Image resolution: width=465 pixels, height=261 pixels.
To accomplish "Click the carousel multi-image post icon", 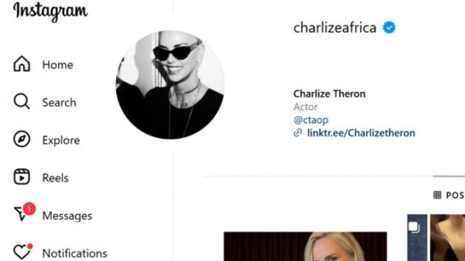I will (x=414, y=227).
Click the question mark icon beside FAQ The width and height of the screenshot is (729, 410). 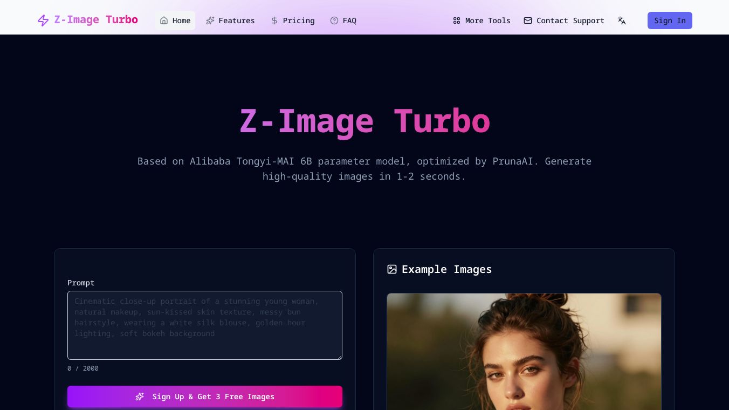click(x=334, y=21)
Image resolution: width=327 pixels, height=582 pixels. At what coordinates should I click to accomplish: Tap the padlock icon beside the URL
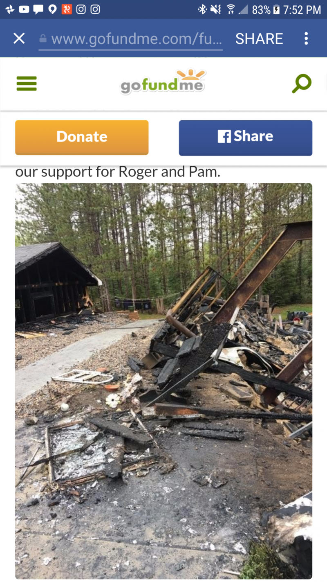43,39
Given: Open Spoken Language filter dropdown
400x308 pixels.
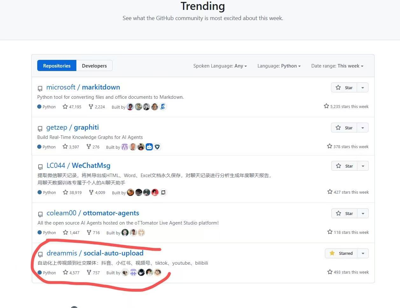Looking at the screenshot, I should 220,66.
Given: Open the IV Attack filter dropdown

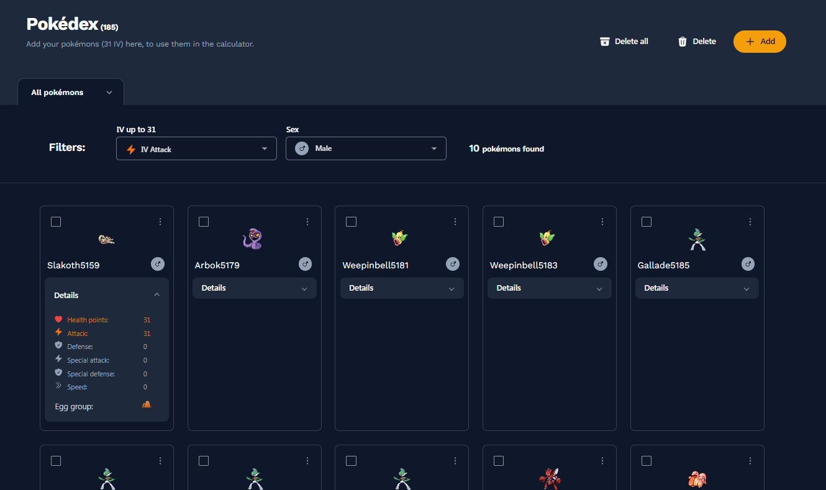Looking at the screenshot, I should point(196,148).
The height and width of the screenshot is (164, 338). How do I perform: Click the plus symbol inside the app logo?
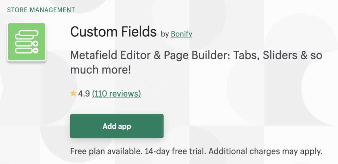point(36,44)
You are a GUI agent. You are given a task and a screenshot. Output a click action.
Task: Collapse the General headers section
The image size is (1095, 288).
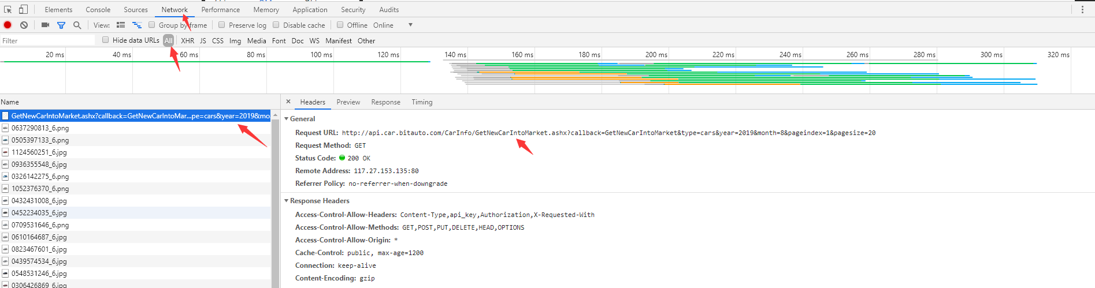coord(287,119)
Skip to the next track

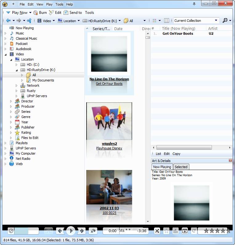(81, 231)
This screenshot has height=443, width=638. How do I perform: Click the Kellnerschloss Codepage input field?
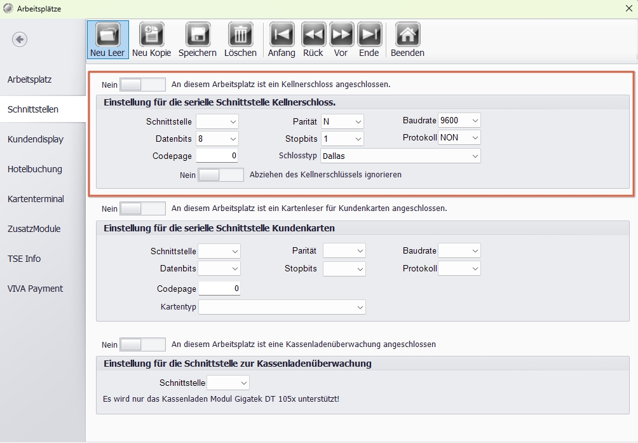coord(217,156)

★ ★ ★ ★ ★ ★ ★

* **WORK ITEM**: Pictures must be left out. Repeat exactly the lines from the one containing "Task: Collapse the General headers section" through the final line of the data.

* **ANSWER SPACE**:
Task: Collapse the General headers section
The image size is (1095, 288).
coord(287,119)
Skip to the next track

(81, 231)
This screenshot has height=443, width=638. How do I perform: Click the Kellnerschloss Codepage input field?
coord(217,156)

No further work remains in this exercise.